The reason you have a lower pension is because you sacrificed your earning power for the benefit of home and family life which created the environment from which DH was able to achieve what he has. His pension is every bit as much yours as it is his and you are just as entitled to early retirement as he is. Either stop working altogether or if the two of you need more than just his pension to make ends meet then he is just as responsible for earning that extra aa you are - and he probably can do so much more easily than you as with a career like that behind him he can probably earn the same doing a day a month in consultancy as you could earn working flat-out.

This!

Lincslady53 · 30/01/2025 13:25

With is everything is even. What's mine is DHs, what's his is mine. We have a joint account. We have our own ISAs and pensions, but only for tax reasons. All on a spreadsheet, updated monthly, so we know where we are. The only downside is it makes it difficult to buy a surprise for the other, so we have a small balance each in a single current account, otherwise all is open. There are no arguments over someone having more than the other, and we always discuss big purchases.
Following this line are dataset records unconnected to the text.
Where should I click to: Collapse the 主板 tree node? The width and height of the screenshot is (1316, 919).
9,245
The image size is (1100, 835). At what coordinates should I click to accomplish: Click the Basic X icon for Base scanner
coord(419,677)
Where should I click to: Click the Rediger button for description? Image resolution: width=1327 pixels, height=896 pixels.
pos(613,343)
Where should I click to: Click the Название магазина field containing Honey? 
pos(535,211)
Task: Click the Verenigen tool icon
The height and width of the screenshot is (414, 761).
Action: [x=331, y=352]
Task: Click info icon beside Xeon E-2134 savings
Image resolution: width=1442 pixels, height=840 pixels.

ohtowinthelottery · 30/01/2025 13:26

My workplace pension is only 1/3rd of DH's - I had to give up work to be a carer. All money is joint money and always has been - although some of it is in sole accounts for tax purposes, but still considered 'ours '. Even though I got NI topped up due to claiming Carers Allowance, I'm still a couple of years short for full state pension. I fully intend to make up these missing contributions from joint money.

I'm not really sure why you're considering working to 70 and going full time when your DH says you don't need to.

ShortBreak · 30/01/2025 13:28

Yes, I also think most couple would plan to retire at the same time, and to do whatever would be needed to make that happen.

I'd look at buying missing years re your state pension. And I'd also look at saving more into a private pension for you.

ShortBreak · 30/01/2025 13:30

The Retirement living standards website might also be helpful -

www.retirementlivingstandards.org.uk

owlseyes · 30/01/2025 13:32

Anonym00se · 30/01/2025 11:50

You don’t need to work full time to get full NI contributions, you have to earn £242 a week.

Check how many years you’re missing. You can buy back missing years. The further back, the cheaper they are.

It doesn't even need to be as high as £242, she would get Class 1 credits from a threshold of £123pw (the lower earnings limit). It would be lower in previous years too.